KINTSUGI, l'art de transmuter une fêlure


De lignes de faille en lignes de force

Cette technique ancestrale, découverte au XVème siècle au Japon, consiste à réparer un objet en mettant en valeur ses fractures avec de la véritable poudre d’or.

« C’est par la plaie que pénètre en nous, la lumière » - Rûmî



Du point de vue philosophique, l’art du Kintsugi nous invite à transcender nos épreuves à la manière d’une œuvre alchimique, par étapes successives : panser (et/ou penser) les fragments petit à petit, passer du baume sur les fêlures en répétant ce geste autant de fois qu'il est nécessaire dans l'idée de participer à un processus de cicatrisation dans le temps  pour intégrer l’épreuve et accéder à une pacification.
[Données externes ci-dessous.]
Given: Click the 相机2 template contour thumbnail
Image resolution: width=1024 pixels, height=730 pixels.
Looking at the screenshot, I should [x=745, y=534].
Donner de la valeur à ce que l’on voudrait dissimuler et qui pourtant, fait la particularité de notre expérience de vie, pour se réconcilier avec l’estime de soi, dans le dépassement du défi mais aussi accueillir la différence avec humilité, tendresse et respect de soi.

La Kinésiologie s’imprègne en partie de cet état d’esprit, pour accompagner le franchissement des barrières inconscientes, désamorcer les tensions de colère, de ressentiment, de chagrin et de culpabilité en vue de retrouver enfin la singularité de sa personnalité dans l’unité et la paix intérieure.



Je vous recommande l’ouvrage de Céline Santini qui dresse un parallèle entre la voix du Kintsugi et la démarche de résilience initiée et développée par Boris Cyrulnik : transcender un traumatisme pour faire de l’expérience passée, une véritable métamorphose intérieure, avec une force et une beauté irradiantes.